Requirement:
Beginning with the line that has "Expand the Show details section", write out each line down to the end of the records below exactly, and include no pictures.

(Input for this task Opens)

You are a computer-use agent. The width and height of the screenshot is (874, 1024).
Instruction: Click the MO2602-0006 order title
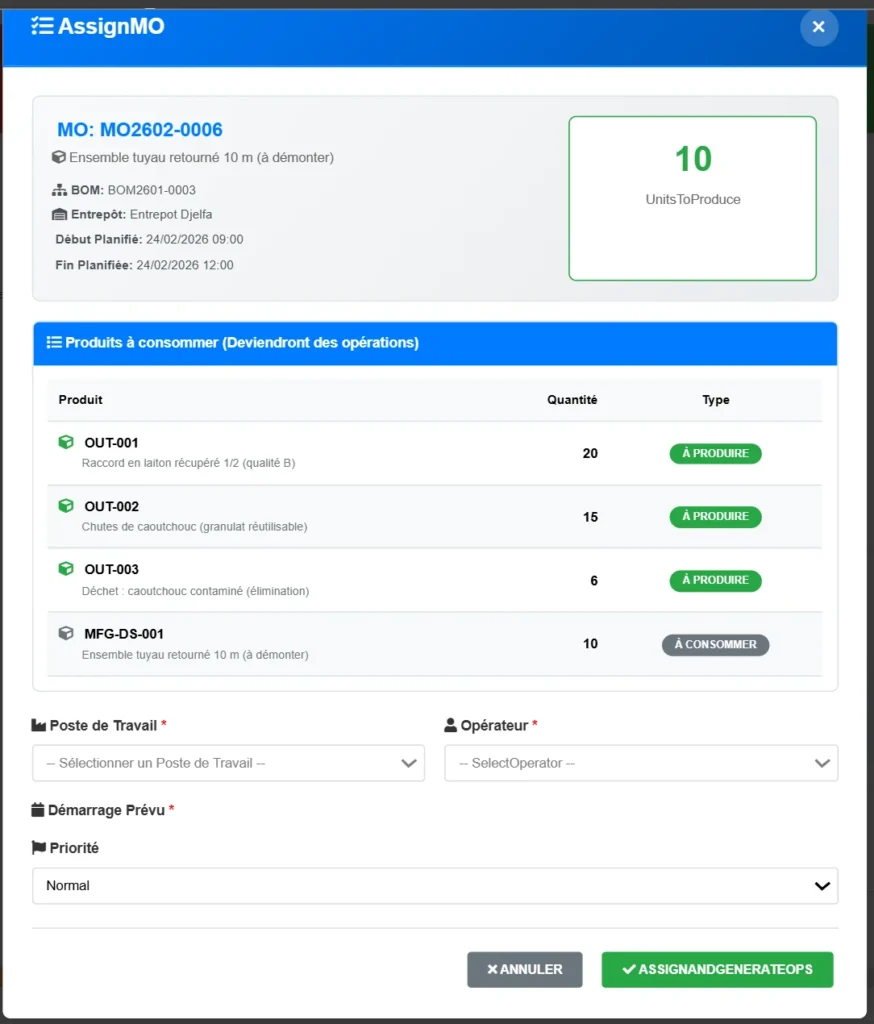140,130
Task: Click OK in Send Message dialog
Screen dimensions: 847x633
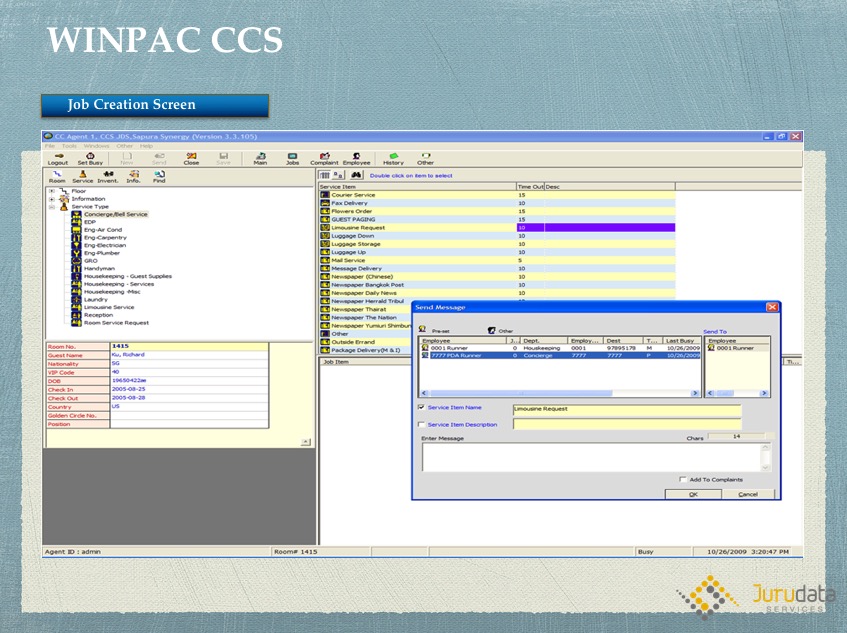Action: 693,493
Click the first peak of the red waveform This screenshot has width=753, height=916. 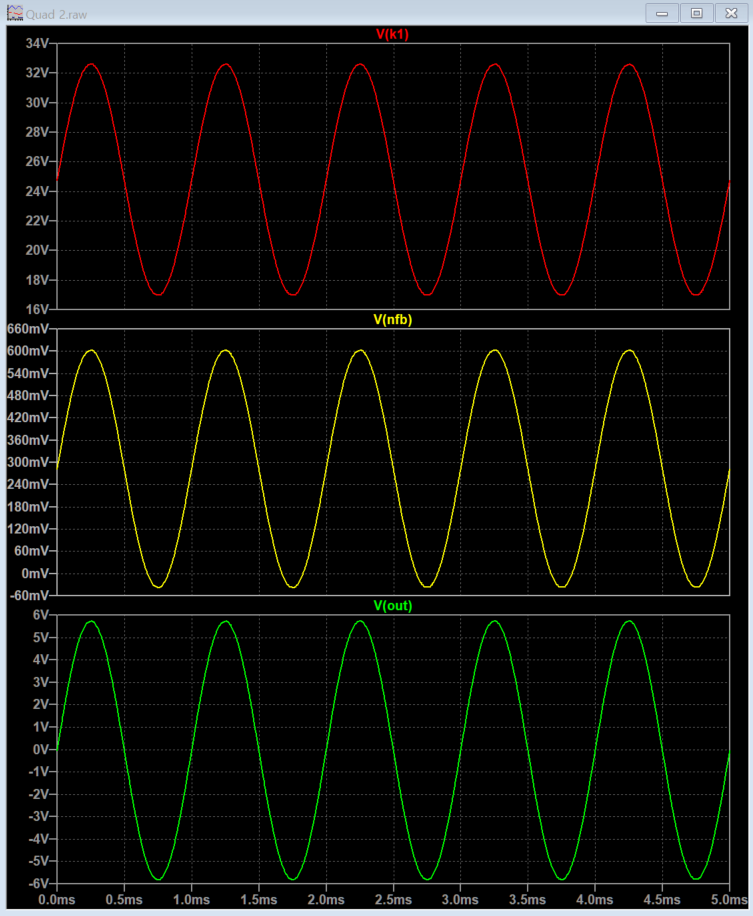point(91,64)
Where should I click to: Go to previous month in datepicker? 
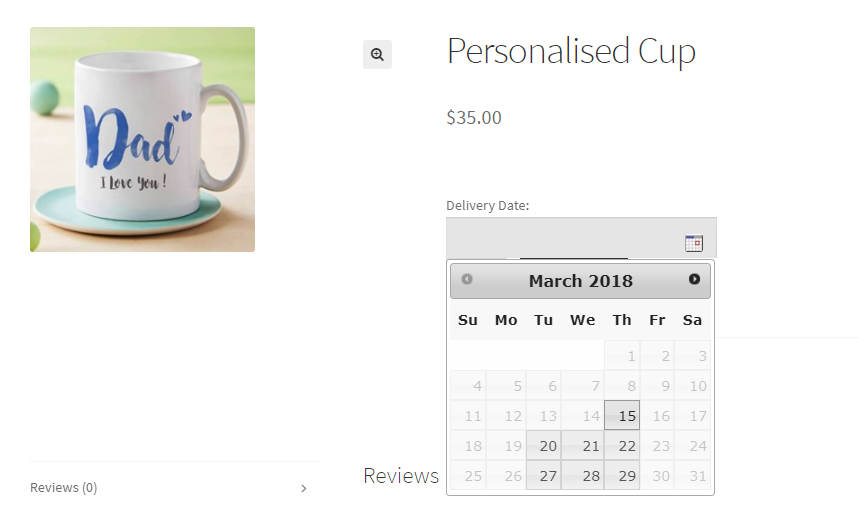coord(467,280)
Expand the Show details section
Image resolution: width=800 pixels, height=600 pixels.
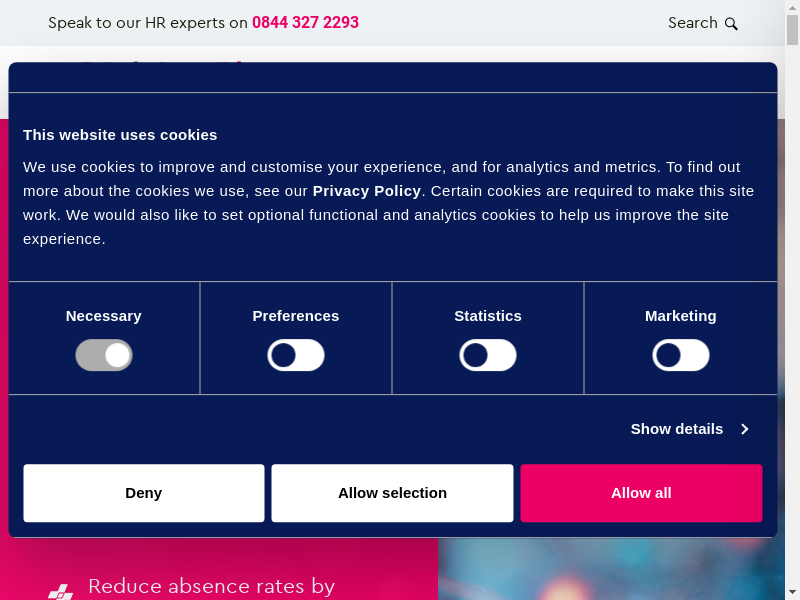coord(677,429)
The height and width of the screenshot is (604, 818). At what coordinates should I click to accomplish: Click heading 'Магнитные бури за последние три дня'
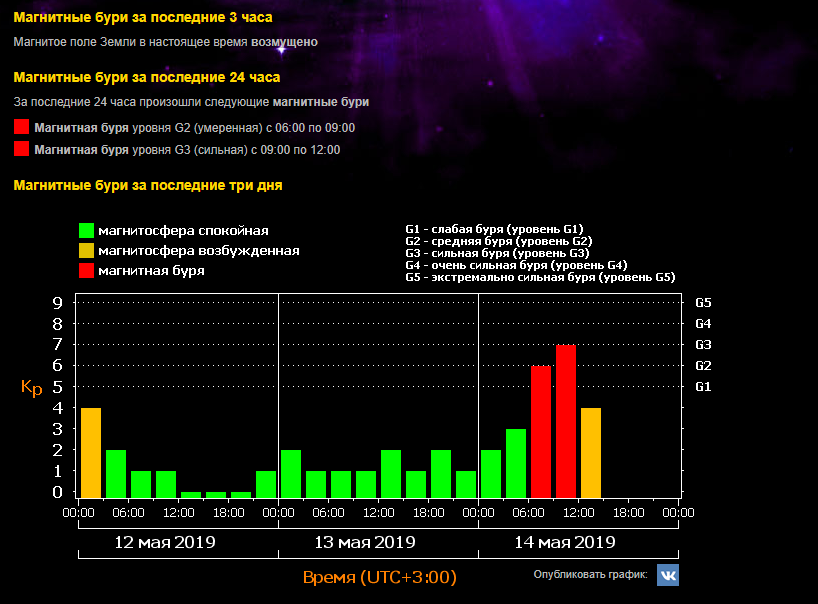(148, 185)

(Input for this task Closes)

Response below:
Expand the Show details section
Image resolution: width=800 pixels, height=600 pixels.
coord(677,429)
The height and width of the screenshot is (604, 818). At what coordinates should I click to accomplish: Click heading 'Магнитные бури за последние три дня'
(148, 185)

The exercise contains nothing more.